Eventually, a private investigator found my mother who had failed to show up to her custody hearing and I walked out of the bathroom to see my mother in handcuffs. I was taken to an airplane where I lived with my father and stepmother, and had extremely limited contact with my mom until I was 18. That's not a normal thing for a kid to go through.
One thing I've enjoyed about discussing dark things is that people who are going through, or have gone through, similar fucked up situations will identify with it. There's something special about finding out you're not alone in those parts of your life. The next thing I am working on is doing a longer set based on those moments. If nothing else, it will help me deal with the unresolved issues and maybe connect with someone else so I don't feel like such a weirdo for having gone through what I did.
Do you think your improv experience has aided your stand up?
Absolutely. I think that improv has helped me to make my stand-up a conversation with an audience rather than a monologue that I'm rehearsing.
You have kinda a road comic vibe, do you change your act when you perform in different rooms?
I definitely change my act, depending on the room. I've gotten better with that over the years. I don't always plan to change my act when I'm going somewhere, but I take the time to research the city I'm going to. I might not always work it in, but knowing the information allows it to be in the back of my mind if the opportunity strikes. I recently did a touring gig in Dowagiac, Michigan. It's a small town of about 6,000 residents that is most-famous for being the place where fishing lures were invented. I never got to talk about it, but if the moment arose, I would've had it in the back of my mind.
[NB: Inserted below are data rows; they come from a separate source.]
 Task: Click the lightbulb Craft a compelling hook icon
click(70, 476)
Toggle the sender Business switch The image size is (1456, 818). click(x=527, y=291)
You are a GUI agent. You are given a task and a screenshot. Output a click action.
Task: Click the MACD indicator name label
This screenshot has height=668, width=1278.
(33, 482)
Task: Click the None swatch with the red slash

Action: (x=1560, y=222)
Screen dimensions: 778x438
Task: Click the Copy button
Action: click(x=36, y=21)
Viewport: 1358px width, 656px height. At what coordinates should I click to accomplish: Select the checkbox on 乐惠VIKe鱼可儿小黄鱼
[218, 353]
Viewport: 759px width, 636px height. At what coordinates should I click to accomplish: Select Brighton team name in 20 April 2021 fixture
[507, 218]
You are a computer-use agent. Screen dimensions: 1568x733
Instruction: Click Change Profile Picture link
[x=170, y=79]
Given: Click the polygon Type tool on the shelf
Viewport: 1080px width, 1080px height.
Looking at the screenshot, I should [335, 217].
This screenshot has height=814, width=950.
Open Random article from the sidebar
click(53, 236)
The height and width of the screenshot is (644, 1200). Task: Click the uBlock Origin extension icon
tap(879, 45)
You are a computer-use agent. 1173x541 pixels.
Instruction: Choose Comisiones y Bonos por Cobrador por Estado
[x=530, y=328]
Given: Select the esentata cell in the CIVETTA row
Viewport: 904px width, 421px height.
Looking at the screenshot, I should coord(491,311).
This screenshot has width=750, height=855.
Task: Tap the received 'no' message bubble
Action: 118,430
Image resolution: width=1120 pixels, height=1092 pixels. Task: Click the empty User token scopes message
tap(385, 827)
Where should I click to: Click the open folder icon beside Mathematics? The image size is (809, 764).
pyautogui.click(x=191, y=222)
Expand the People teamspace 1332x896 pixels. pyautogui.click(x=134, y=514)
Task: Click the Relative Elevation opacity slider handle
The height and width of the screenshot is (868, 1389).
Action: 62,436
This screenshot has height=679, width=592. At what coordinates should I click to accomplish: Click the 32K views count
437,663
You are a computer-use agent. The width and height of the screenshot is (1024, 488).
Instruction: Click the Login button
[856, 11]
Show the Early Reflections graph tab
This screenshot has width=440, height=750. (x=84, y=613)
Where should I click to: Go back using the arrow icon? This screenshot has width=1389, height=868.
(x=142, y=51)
For me, it's not about planning jokes based on the location, but rather about knowing who your audience is.
What is the hardest/ worst thing about stand up right now?
For me -- just being broke sucks. I can't complain though. I chose to quit my job two years ago, at a time where paying my bills as a comedian was probably not feasible. My theory was that I would have to work harder without the safety net of a regular paycheck. I don't regret it, but I definitely miss having less-stress about little bills. My phone is only on for three weeks out of every month, because I can't pay it on time.
Also, being a guy who doesn't have management or an agency, booking a national tour has been difficult. I'm hoping that this album release and tour will get me to the point that I can get an agent and manager. I don't like dealing with the details that don't have anything to do with me performing. I just want to do comedy without having to worry about also being an administrator, manager, agent, and everything else.
What do you think is the best thing about stand up right now?
The best thing about stand up, in my opinion, is how undefined it is as an artform. You can do just about anything, and you can do it just about anywhere. My favorite show in Chicago is at a venue called The Shithole. It's run by a couple of guys who produce their shows out of an attic and a stand-alone garage. They don't advertise the locations -- you have to email them for details.
It's very underground, and the audiences are better than you'll get at any big-name club or hot bar showcase. I think that part of the reason for this is that you have to go through a little more effort to get to the show. You have to know someone who's doing the show or go through the process to email them for the location. You have a vested interest in seeing the show. When you are there, you feel like you're part of something special that not everyone gets to experience. It's the best place to perform in Chicago -- hands-down.